March brings a high pressure to the UK with much needed dry weather at last. The bees and butterflies are out in force, energised by sunshine. Spring flowers nod yellow and purple in the breeze and birds call to their mates. I have been busy too making a wildflower bed in my garden, ready for seeds of cornflower, poppy and foxglove plants.
It's also been three years since I started this blog, time flies and I really hope people still read it and like my work.
I have finished a painting of a skeletal holly leaf, twice life size to show up the detail of the intricate veins and patches of decay.
The colours used are cool cerulean in the highlights,
transparent burnt sienna, quinacridone deep gold (Dan Smiths), raw umber for the warm colours,
Buff titanium (Dan Smiths),
French ultramarine & light red for the grey shading,
French ultramarine & burnt umber for the darker sepia colour.
All paints are by Winsor Newton unless I have indicated otherwise.
I used wet into wet technique with some dry brush work on top for the detail. Also my magnifying glass was indispensable to get close up. Definitely a subject you can get carried away with and lose time.
I have plenty more skeleton leaves to paint, each time I go for a walk I find more to do!
I have also completed month two of the nature sketchbook exchange,
a collection of seaside findings from Ynyslas and Tan y Bwlch beaches for Doreen.

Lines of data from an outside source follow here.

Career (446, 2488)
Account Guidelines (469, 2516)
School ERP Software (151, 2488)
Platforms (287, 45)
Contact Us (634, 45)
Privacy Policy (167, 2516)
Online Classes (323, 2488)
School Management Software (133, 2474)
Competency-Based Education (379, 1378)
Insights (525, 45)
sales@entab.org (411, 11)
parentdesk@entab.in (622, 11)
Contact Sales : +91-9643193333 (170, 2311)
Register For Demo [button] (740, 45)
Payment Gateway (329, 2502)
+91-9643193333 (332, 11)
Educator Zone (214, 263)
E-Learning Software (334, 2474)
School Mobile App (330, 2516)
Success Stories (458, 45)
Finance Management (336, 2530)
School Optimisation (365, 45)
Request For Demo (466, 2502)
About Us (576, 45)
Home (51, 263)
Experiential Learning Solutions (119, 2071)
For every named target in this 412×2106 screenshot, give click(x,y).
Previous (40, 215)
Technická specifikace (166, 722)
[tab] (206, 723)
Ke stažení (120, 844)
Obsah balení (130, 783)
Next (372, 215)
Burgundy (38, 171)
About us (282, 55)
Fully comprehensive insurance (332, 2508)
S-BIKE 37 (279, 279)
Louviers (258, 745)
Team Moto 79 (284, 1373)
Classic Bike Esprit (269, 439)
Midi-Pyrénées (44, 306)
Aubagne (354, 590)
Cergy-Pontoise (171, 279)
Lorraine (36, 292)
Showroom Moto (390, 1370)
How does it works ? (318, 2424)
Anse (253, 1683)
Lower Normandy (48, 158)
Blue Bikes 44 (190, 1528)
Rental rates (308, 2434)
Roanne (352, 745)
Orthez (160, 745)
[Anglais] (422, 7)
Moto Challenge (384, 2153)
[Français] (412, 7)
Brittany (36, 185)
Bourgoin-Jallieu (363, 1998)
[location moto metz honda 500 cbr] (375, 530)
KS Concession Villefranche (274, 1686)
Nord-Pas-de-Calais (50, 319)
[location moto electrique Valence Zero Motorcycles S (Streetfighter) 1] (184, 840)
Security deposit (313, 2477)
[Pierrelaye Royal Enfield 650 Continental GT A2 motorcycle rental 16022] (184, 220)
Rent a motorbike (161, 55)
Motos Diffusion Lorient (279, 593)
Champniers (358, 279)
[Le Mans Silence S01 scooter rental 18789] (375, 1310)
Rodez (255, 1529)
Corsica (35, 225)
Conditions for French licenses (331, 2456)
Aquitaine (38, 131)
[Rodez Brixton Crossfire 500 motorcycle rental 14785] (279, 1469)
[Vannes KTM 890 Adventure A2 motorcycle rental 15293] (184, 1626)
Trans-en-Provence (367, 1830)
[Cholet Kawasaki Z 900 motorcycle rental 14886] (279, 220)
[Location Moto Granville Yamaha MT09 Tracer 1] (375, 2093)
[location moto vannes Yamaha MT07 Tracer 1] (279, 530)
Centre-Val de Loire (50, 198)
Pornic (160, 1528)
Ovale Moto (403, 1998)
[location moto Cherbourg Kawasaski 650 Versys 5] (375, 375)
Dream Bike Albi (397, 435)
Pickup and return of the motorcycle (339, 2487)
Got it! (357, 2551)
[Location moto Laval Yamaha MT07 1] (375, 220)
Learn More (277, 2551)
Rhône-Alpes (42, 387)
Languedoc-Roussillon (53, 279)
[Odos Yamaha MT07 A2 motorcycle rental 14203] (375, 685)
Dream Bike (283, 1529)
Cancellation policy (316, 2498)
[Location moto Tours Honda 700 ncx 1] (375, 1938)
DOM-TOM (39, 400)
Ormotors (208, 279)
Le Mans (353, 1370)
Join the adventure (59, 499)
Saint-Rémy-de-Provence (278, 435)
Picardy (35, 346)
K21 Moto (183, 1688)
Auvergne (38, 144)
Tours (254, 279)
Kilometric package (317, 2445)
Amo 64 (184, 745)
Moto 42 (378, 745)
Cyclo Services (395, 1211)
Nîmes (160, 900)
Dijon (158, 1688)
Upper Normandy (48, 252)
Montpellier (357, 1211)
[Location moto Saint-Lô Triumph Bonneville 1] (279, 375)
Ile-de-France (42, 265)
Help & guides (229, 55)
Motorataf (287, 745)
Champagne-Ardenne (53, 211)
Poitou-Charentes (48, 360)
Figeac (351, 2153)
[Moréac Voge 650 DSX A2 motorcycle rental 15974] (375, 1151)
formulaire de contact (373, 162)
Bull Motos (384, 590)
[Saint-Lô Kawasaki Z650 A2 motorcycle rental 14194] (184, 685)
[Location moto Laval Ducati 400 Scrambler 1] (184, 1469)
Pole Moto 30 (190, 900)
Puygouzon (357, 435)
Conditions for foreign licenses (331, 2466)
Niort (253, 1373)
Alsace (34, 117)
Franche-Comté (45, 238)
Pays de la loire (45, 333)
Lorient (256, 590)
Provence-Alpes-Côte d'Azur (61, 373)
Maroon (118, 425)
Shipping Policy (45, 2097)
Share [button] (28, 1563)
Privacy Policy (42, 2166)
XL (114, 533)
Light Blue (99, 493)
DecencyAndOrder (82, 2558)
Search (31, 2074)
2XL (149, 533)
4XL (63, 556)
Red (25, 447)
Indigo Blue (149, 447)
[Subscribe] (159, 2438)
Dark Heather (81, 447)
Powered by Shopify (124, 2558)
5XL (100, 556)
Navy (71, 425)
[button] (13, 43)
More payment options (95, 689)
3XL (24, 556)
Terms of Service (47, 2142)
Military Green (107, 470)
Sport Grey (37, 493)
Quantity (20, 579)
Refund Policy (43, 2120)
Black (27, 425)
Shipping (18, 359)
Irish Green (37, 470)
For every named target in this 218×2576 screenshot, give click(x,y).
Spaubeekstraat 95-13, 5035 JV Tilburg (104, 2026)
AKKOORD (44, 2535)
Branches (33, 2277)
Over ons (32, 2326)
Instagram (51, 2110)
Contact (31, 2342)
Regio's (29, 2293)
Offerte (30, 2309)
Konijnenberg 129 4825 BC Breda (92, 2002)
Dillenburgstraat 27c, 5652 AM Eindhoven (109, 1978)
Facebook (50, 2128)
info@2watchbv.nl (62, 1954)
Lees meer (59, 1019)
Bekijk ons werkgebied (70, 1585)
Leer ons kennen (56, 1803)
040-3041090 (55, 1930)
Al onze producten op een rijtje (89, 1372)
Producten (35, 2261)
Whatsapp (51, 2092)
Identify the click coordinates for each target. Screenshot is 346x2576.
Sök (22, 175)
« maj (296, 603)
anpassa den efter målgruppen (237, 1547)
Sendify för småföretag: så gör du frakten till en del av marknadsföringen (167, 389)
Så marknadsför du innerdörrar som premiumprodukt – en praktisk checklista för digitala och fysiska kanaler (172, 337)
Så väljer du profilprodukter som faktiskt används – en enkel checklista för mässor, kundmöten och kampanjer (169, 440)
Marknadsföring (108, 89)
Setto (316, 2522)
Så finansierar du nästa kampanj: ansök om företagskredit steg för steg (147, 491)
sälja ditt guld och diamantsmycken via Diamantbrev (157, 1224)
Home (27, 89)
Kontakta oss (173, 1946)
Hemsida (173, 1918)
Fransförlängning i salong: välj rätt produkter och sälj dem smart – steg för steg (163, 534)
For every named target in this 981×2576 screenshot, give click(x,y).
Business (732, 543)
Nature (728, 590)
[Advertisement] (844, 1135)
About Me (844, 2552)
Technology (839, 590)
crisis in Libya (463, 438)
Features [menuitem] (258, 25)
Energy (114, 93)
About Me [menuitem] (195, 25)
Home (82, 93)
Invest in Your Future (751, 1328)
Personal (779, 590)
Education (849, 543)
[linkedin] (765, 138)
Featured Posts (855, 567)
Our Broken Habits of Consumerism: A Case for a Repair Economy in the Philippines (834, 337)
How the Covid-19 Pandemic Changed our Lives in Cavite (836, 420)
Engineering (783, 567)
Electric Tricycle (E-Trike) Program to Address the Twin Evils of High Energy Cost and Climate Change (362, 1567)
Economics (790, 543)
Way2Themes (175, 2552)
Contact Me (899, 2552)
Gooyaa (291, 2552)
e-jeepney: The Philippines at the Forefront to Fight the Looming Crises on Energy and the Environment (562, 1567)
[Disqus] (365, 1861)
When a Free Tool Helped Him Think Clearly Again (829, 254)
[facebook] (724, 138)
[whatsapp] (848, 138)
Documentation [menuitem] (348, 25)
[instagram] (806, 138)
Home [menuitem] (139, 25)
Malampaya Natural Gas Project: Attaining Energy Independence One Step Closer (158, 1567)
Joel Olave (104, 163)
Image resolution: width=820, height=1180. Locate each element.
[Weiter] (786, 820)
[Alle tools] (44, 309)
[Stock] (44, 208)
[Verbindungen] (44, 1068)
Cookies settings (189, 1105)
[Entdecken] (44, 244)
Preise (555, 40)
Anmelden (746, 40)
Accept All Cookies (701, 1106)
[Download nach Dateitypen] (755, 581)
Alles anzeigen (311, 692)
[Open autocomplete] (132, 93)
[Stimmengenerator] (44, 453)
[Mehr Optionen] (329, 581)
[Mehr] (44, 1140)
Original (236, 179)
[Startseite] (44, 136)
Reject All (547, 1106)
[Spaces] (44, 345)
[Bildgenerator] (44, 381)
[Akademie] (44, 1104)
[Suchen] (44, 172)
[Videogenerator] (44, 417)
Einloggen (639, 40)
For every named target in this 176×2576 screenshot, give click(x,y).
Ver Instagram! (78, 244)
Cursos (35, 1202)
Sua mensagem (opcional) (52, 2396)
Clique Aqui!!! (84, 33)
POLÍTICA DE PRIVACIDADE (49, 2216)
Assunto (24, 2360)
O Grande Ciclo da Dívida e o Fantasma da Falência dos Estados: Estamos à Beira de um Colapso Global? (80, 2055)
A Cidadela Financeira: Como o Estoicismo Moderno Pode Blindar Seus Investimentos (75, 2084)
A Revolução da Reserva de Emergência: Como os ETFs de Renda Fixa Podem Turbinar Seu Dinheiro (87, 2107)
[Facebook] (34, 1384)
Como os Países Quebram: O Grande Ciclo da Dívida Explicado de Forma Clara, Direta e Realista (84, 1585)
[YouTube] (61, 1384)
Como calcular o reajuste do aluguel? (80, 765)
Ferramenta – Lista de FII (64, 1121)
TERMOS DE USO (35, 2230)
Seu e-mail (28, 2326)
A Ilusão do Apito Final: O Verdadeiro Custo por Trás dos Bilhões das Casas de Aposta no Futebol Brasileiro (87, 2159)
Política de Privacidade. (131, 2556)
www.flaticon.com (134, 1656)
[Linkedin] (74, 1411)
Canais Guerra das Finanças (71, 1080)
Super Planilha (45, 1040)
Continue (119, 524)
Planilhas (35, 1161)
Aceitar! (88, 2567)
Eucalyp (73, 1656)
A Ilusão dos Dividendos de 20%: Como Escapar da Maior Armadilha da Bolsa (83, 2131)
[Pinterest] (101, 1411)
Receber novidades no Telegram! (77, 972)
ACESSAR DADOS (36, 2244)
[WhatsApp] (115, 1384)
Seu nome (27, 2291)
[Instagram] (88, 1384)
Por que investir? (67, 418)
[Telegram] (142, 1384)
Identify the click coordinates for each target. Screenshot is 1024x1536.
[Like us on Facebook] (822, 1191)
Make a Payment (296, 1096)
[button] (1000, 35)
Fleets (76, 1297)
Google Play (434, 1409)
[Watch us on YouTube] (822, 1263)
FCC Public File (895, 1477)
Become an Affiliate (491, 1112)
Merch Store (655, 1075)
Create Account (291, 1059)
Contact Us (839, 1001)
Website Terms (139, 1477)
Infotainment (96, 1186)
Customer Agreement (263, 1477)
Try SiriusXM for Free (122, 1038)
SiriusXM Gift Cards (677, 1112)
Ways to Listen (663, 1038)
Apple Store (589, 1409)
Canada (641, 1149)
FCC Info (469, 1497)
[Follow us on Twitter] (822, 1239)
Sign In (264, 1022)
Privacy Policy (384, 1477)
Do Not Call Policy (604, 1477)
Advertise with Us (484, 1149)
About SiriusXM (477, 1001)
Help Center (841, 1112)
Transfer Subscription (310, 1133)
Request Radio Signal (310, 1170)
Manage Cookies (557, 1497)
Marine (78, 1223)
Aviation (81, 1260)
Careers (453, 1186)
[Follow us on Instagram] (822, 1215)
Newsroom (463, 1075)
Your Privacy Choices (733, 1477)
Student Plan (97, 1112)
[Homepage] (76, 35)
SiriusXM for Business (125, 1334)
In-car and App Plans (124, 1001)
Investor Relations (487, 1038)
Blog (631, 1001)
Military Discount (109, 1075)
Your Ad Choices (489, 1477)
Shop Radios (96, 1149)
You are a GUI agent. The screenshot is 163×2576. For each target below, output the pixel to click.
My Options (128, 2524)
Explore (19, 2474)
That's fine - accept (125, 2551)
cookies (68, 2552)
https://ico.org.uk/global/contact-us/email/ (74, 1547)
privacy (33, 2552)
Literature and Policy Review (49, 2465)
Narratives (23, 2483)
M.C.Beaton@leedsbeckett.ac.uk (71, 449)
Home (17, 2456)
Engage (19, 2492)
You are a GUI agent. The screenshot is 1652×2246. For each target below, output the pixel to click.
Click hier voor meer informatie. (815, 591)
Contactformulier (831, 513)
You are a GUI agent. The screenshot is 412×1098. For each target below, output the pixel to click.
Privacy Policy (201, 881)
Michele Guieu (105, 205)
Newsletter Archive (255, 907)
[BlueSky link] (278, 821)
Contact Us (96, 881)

It is turning out to be a very interesting and enjoyable challenge with some wonderful nature inspired artwork to be seen. There is a link in the side panel for the blog.
The SBA submission of paintings for the May exhibition in London is now less than a week away and I am still waiting for two frames. It's cutting it a bit fine to say the least.
This gouache parrot tulip will go to London along with a couple of other gouaches and the oak woods painting and hopefully they'll be accepted. Fingers crossed.
Next I will paint something spring like, Crocus vernus will do nicely.